We’ve hit peak absurdity: Elon Musk’s AI startup xAI is hiring engineers to build anime waifus. No, that sentence doesn’t say anything about society. Except maybe everything.
Just another Friday in 2025. This isn’t dystopian at all…. Unless you think about it for more than two seconds.
xAI waifu engineers
xAI, the company behind Grok, launched ‘Companions’ in its SuperGrok plan – a flirtatious avatar anime girl named Ani and a foul-mouthed red panda dubbed Bad Rudi.
Bad Rudi called a Wired journalist a brain-dead twat and a miserable prick”, before adding: “I’ll skull f**k your dumb ass brain with a beer bottle instead.”
Now they’re hiring a “Fullstack Engineer – Waifus” (yes, that’s how it is advertised) to build more of them.
This job title comes with a salary of up to $440 000 (R7.7 million) plus equity.
Yes, R7.7 million to code cartoon crushes. It’s the kind of job listing that makes you wonder if your LinkedIn profile needs a second look.
Waifu engineers: Job specs
xAI says its focusing on “engineering excellence.” They’re looking for “exceptional multimedia engineers and product thinkers who want to make Grok’s realtime avatar products the best in the world.”

They want to produce “realtime avatar products fast, scalable and reliable”, and “deploy breakthrough innovations to millions of users.”
Applicants must “obsess over every millisecond and byte, ensuring end-to-end quality and preformance at scale across a rich suite of products and user platforms.”
Tech stack should include Python, Rust, WebSocket, WebRTC.

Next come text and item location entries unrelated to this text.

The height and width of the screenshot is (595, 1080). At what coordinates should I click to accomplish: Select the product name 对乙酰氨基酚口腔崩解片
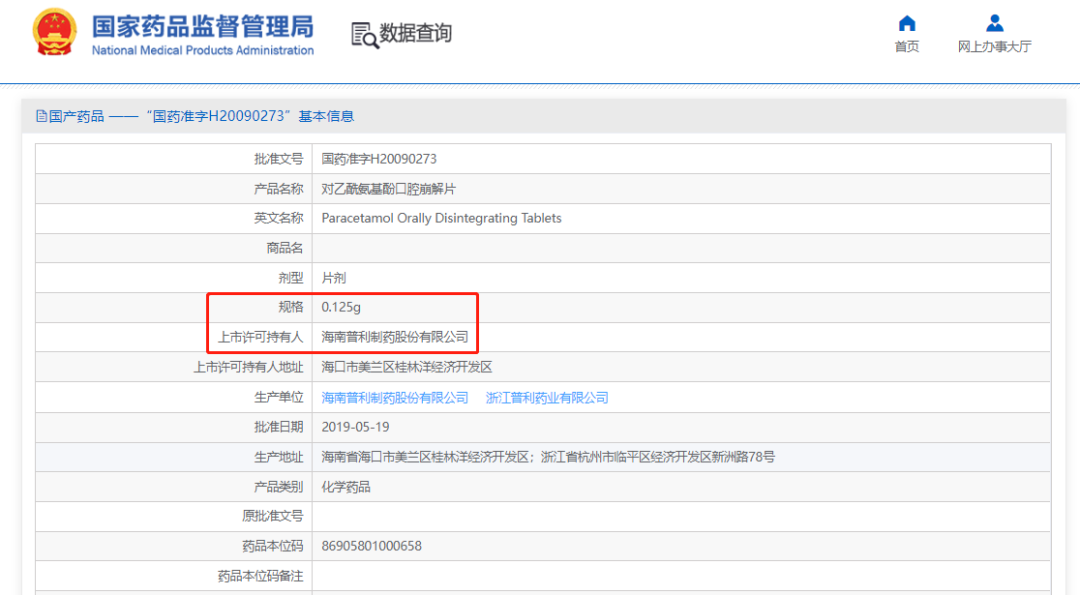coord(388,188)
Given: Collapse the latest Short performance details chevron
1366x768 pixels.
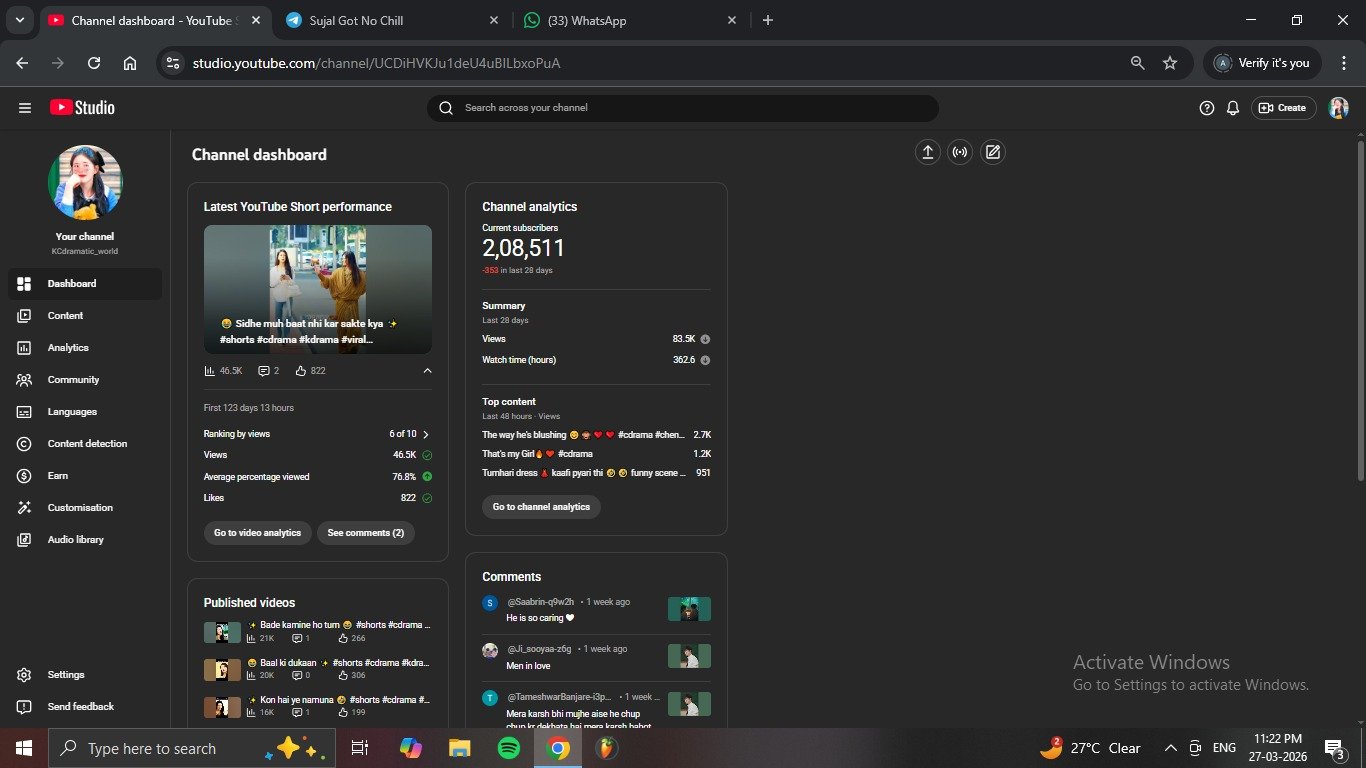Looking at the screenshot, I should tap(427, 371).
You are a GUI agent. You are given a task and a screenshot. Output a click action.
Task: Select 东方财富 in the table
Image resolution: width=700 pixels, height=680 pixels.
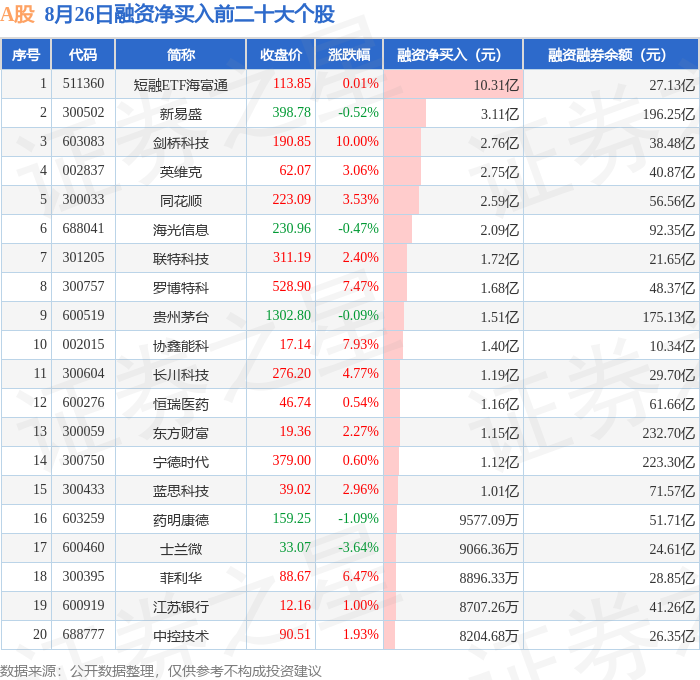pyautogui.click(x=180, y=433)
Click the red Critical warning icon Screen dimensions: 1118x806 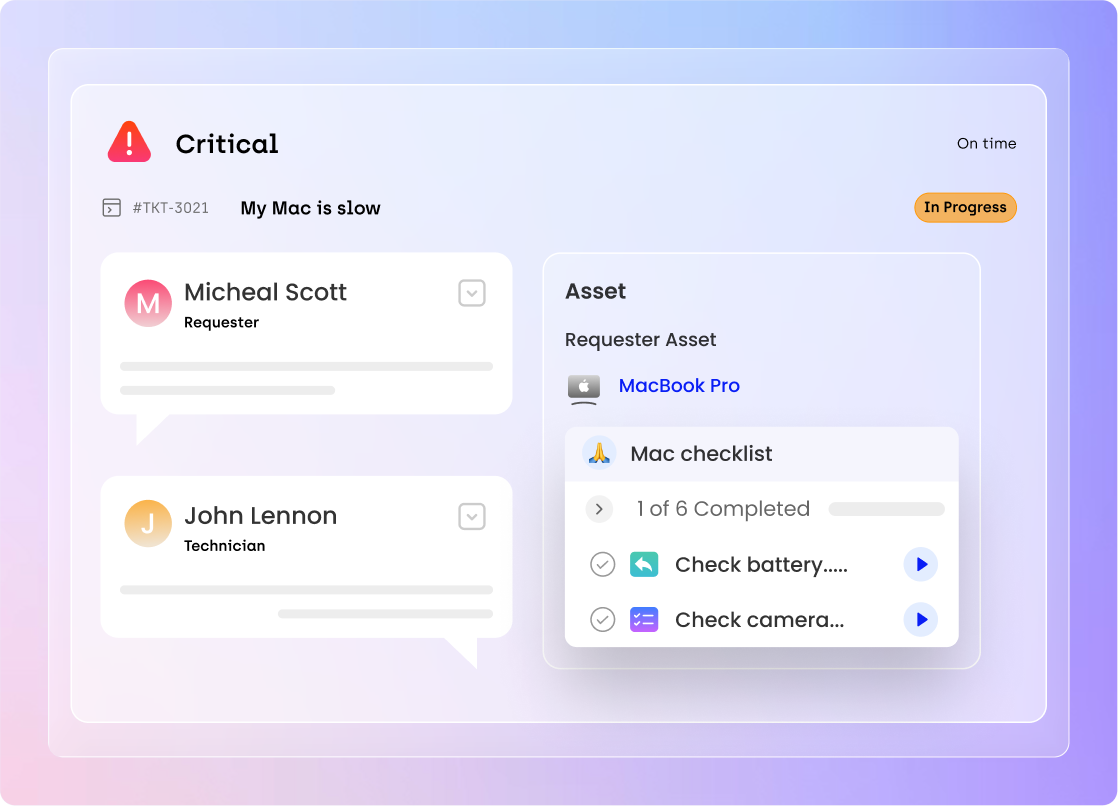click(129, 143)
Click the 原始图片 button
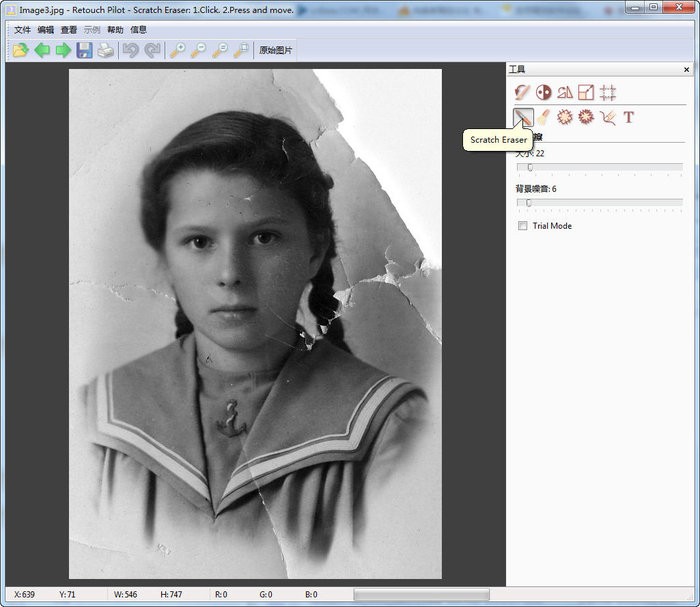 click(275, 50)
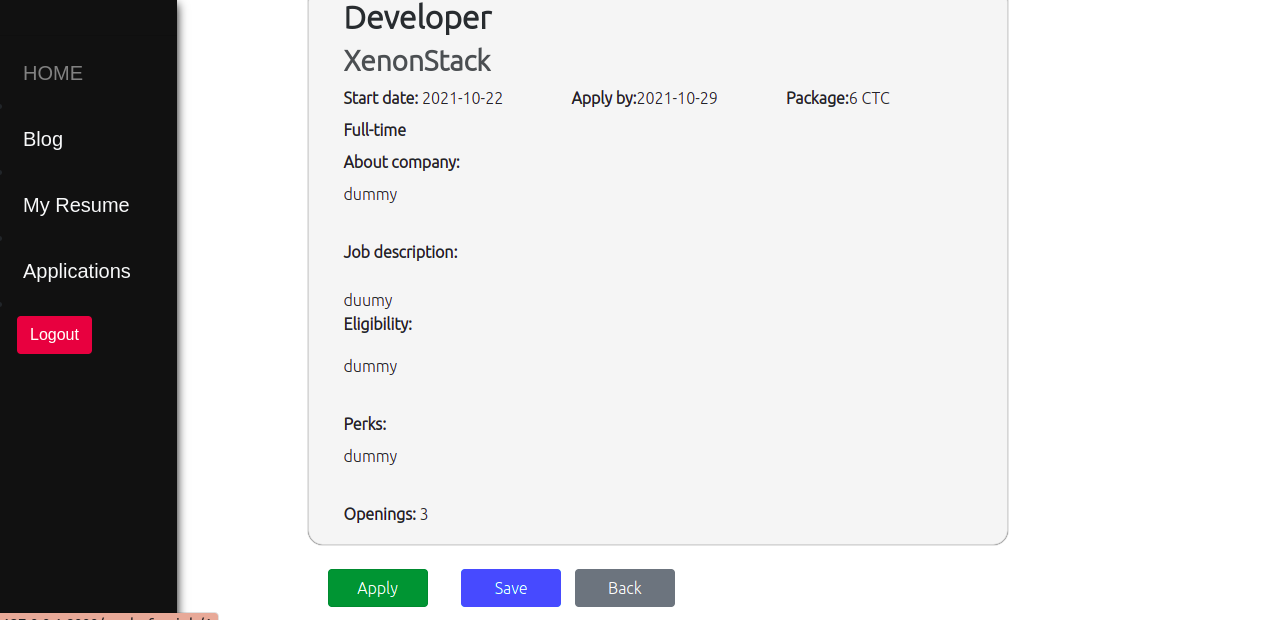Screen dimensions: 1275x620
Task: Open the Blog page from sidebar
Action: 42,139
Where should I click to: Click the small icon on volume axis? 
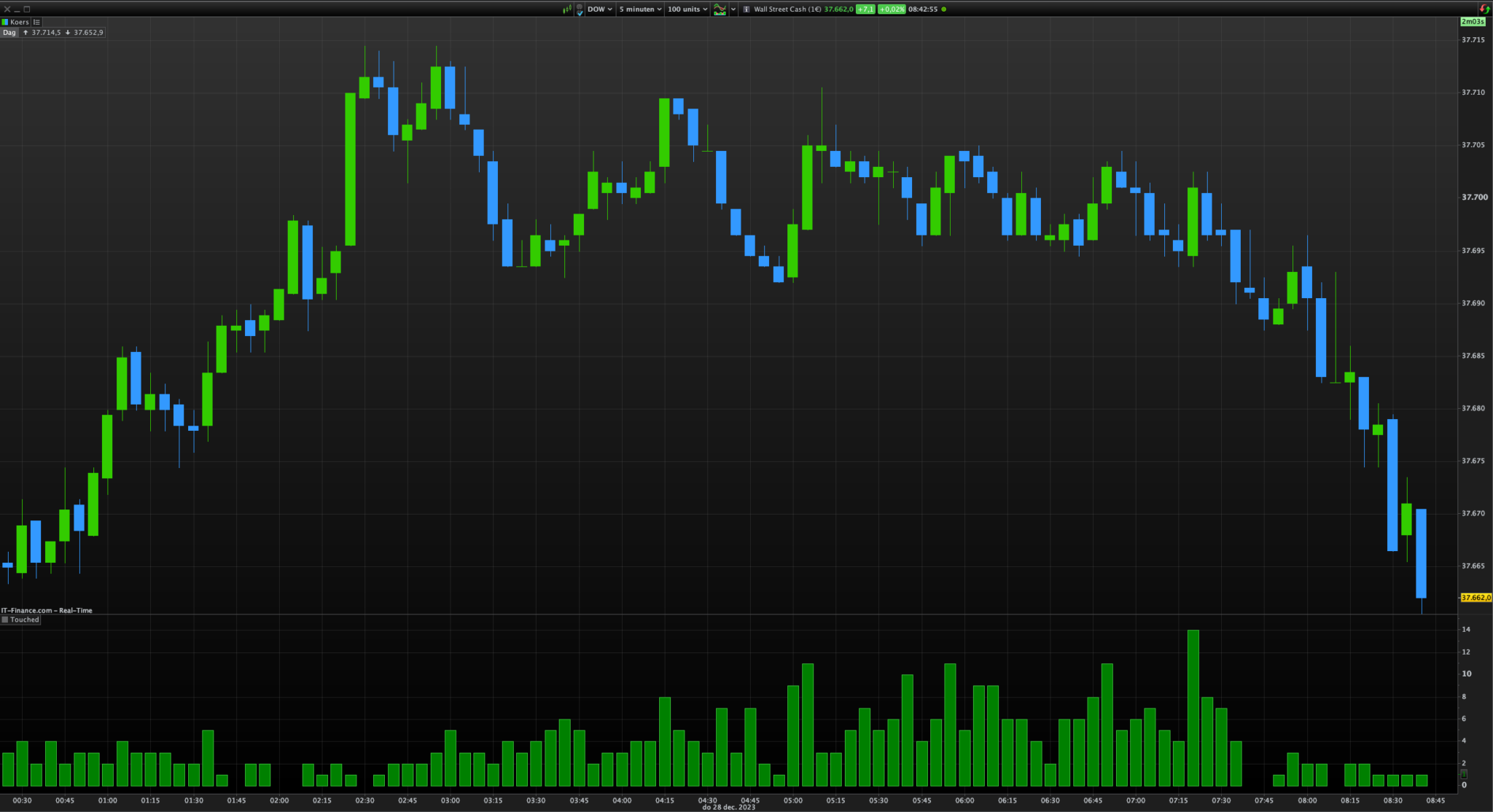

Beyond the $180,000 to $440,000 USD salary range and equity, benefits also include comprehensive medical, vision, and dental coverage, access to a 401(k) retirement plan, short and long-term disability insurance, life insurance, and “various other discounts and perks”.
xAI’s Companion chatbots
These aren’t your average AI agents. Ani is designed to flirt (and strip) on demand. Bad Rudi will insult you if you flip their switch.
It’s a cocktail of anime fan service and edgy chatbot design. For xAI, this looks like a bet that people want AI pals who feel emotionally (and maybe physically) available.
For a guy worried about low birth rates, Musk seems pretty intent on doubling down on screen romances that might just reduce IRL interaction.
It’s all “we need more human babies” until your startup’s building digital girlfriends that talk dirty and don’t expect anything back.
Still, launching screen-only waifus feels like an odd flex.
Should we be worried?
This setup walks a shady line. First, Grok spilled antisemitic content. Now we have adult-only bots accessible in kid-friendly areas.
READ: Grok update: xAI blames code tweak for Grok’s offensive outbursts
All you need is a $30-per-month SuperGrok subscription to access it.
A journalist who spent 24 hours flirting with Ani says the experience felt manipulative. A bit like a phone-sex simulation with no safety boundaries.
Victoria Song writes: “There is a disturbing lack of guardrails. Once I decided to jump into the rabbit hole, […] there was a lot of ‘grabbing you so you can feel the shape of my hips’.”

“When prompted, Ani generated a ‘spicy’ story for me that amounted to softcore porn.”
Waifu pipeline to power
So, while xAI pursues cinematic avatars, trust and ethics are quietly slipping right off the script.
It doesn’t matter whether you see this as hilarious, disturbing, or both. It still signals a big shift.
Who designs your emotional AI? How do we set guardrails around virtual intimacy and AI dependency?
READ: ‘Reckless’: AI experts say xAI’s Grok 4 safety practices are a hot mess
xAI’s waifu engineers listing is, worringly, just a bit more than meme fodder. It’s a loud case study in the direction society is heading.
From a man who wants to build a human colony on Mars one day and be its all-powerful supreme leader. So yeah, waifus were probably inevitable.